Listening to cosmos in US desert
Laying on a remote desert area in southern United States, a radio astronomers observatory attracts researchers and tourists all over the world. Being one of the busiest telescopes on Earth, it serves as a facility where many important discoveries were made.
The Karl G. Jansky Very Large Array is a radio astronomy observatory located on an isolated high desert plateau in western New Mexico state of the United States. Situated on a dry lakebed on the plains of San Agustin at 2,124 meters elevation, it is encircled by mountains, making it an ideal spot to avoid the normal wireless interference from cities. It is extremely dry there, and the lack of humidity in the air also makes for a clearer radio signal.
The VLA was named to honor Karl Guthe Jansky, who is considered to be the US father of radio astronomy. Jansky was a physicist and radio engineer employed by Bell Laboratories to determine the source of interference to their overseas wireless communications. In 1933 he surprised the world’s astronomers by announcing that one of the sources was extraterrestrial — radio waves emitting from the gaseous center of the Milky Way galaxy. In the decades since, astronomers and engineers have advanced the science of translating these radio waves into observable images.
When the VLA first comes into view on the drive across the desert, the massive size of the array is very awe-inspiring. There are 27 radio dishes, each one 25 meters across and weighing 209 tons. The data from each dish is combined via a supercomputer, creating a singular radio telescope observation.
The dishes are arranged in a Y-shaped pattern, and are moved into different configurations on a network of railroad tracks to facilitate specific observation projects. Each of the three legs of the configuration contains nine dishes and can be moved from two-thirds of a mile (1.6km) to 23 miles in length. The configuration changes about every three to four months to accommodate the research schedule.
Featured in the 1997 movie “Contact,” where the facility received a radio transmission from an extraterrestrial source, the VLA became a popular tourist destination, with the number of visitors doubling after the movie premiered.
Despite its reputation in fictional pop culture, however, the VLA has made many real-world discoveries.
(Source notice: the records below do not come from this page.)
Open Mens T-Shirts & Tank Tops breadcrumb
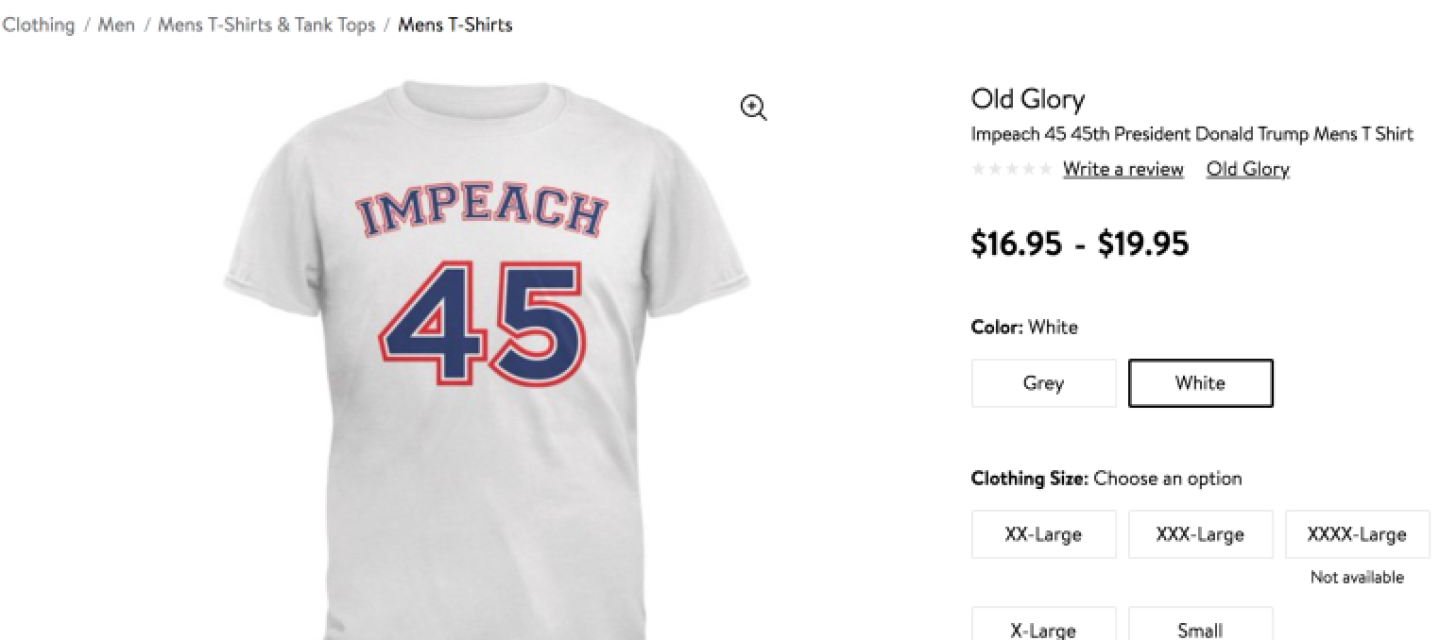The image size is (1440, 640). point(266,25)

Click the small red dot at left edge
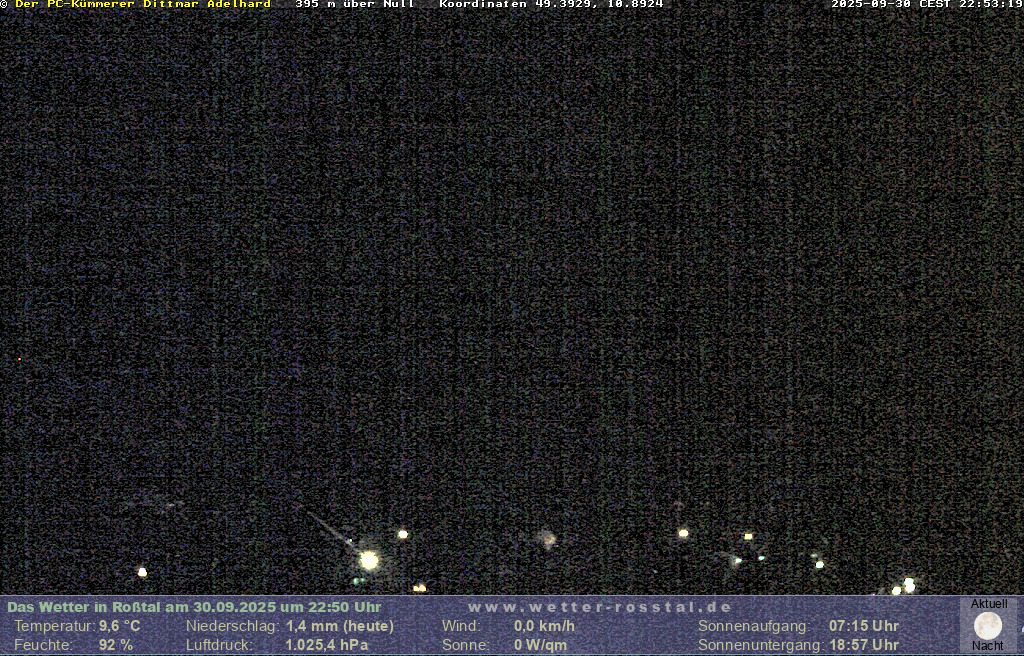point(19,359)

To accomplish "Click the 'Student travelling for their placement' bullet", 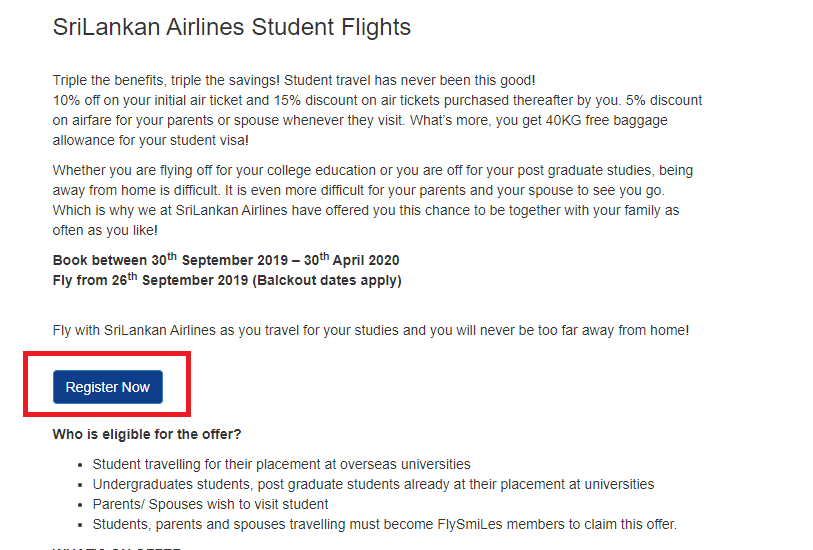I will pos(281,464).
More than 200 PhD degrees have been awarded because of research done there. The facility makes observations of many types of astronomical objects; quasars, pulsars, supernova remnants, suns and planets and black holes.
Dr Chris Carilli, the chief scientist for the National Radio Astronomy Observatory, said: “The Very Large Array is extraordinarily powerful, the most powerful radio telescope in the world, and we perform a tremendously versatile range of science. We study things, everything from the ionosphere, our own Earth’s ionosphere, right out to the very first galaxies in the universe and everything in between.”
In 1991, the VLA discovered ice on the planet Mercury. In 2011, astronomers found a black hole a million times bigger than our sun, 30 light years from our planet. The VLA also confirmed Einstein’s theory that massive objects could create a gravitational lens that bends light.